TRY IT: Write out the line that has "Open the Error List panel" in it, along with each line that comes after it until the listing ends, and add nothing.
▼
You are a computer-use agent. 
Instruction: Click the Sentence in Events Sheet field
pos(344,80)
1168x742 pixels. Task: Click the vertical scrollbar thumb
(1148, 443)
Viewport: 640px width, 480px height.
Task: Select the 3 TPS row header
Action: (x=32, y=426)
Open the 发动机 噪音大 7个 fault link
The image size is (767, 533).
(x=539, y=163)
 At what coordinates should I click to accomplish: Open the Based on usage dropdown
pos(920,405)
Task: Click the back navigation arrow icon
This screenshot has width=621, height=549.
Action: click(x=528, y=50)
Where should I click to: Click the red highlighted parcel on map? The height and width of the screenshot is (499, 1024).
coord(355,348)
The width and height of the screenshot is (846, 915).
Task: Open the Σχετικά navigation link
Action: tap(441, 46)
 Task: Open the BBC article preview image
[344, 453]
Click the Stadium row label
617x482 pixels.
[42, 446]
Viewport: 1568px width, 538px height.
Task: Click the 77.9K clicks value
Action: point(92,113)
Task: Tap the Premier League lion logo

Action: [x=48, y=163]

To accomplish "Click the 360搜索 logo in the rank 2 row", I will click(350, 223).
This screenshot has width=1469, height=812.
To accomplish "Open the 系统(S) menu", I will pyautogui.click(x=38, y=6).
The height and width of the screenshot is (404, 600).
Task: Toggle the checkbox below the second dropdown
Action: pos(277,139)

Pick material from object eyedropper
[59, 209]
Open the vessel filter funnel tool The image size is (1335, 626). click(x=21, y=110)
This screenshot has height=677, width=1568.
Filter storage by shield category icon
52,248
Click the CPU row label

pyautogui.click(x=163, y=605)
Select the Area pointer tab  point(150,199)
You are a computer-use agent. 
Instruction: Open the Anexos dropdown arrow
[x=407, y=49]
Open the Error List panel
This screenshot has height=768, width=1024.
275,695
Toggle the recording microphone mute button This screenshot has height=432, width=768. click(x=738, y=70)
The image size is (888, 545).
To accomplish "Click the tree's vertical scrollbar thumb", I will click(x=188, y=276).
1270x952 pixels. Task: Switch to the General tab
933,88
▲
PROBLEM SOLUTION:
Open the Error List panel
This screenshot has height=768, width=1024.
275,695
Toggle the recording microphone mute button This screenshot has height=432, width=768. click(x=738, y=70)
The image size is (888, 545).
To accomplish "Click the tree's vertical scrollbar thumb", I will click(x=188, y=276).
1270x952 pixels. Task: Switch to the General tab
933,88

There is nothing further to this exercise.